The net northward heat flux by the ocean through the Bering Strait varies substantially from year to year reaching a maximum in 2007 of 15 to 20 TW [Woodgate, et al., 2006; 2012], but even then the values are a factor of 20 smaller than the mean transports (Fig. 3) near 60°N. Accordingly, the ocean heat transports are northward throughout the Atlantic into the Arctic Ocean. Consistent with previous findings [Trenberth and Caron, 2001], the maximum net poleward transports of 5.7±0.1 PW (2 sigma) occur between 35 and 40° latitude in both hemispheres, with by far the dominant contribution coming from the atmosphere. The ocean meridional heat transports are comparable in magnitude to those in the atmosphere in the tropics, and slightly stronger in the northern hemisphere. The maximum northward transport in the Atlantic is 1.18±0.26 PW (2 sigma) at 15°N in these results (Fig. S5), and southward heat transport from the South Pacific Ocean helps to feed the northward transport in the Atlantic (Fig. 3). Uncertainties for the Atlantic are addressed mainly in the SM.

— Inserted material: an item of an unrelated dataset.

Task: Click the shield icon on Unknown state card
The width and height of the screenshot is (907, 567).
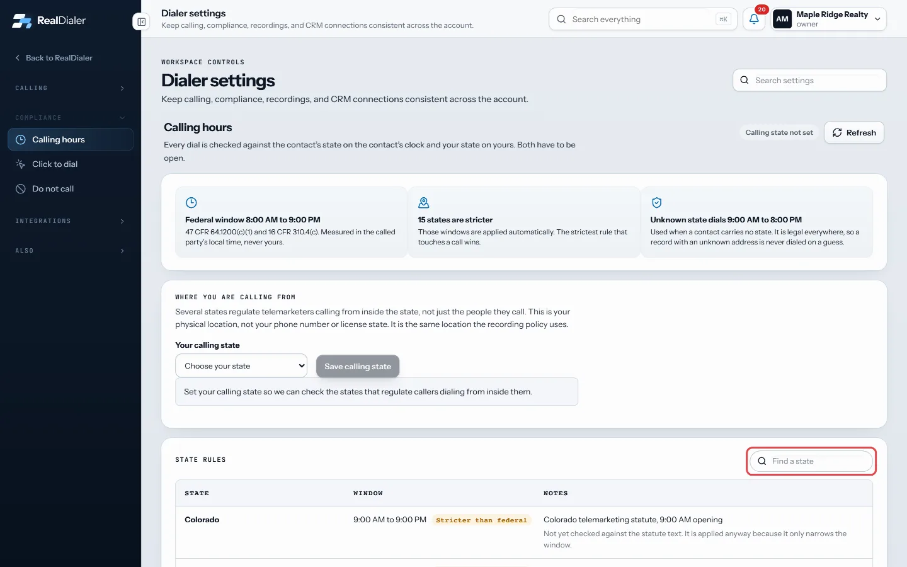Action: (x=656, y=203)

4. Atlantic Ocean meridional heat transports The time series of the Atlantic zonal mean MHTs with OHC integrated to 1000m depth, as 12-month running means (Fig. 4), reveal considerable variability in several ways. The full depth result is given in Fig. S3. In these computations, the transport through the Bering Strait is ignored. Not only is there variability from one year to the next, but also the latitude where the maximum northward heat transport occurs has ranged from 12 to 25°N. Values of 1.3 PW are not uncommon, but with notable weakening in 2005 and 2010, with the latter dropping to a peak running mean MHT of 0.9 PW in northern spring of 2010. In 2005 the minimum peak transport is in late winter. Another brief minimum, again less then 1 PW, is in autumn of 2012.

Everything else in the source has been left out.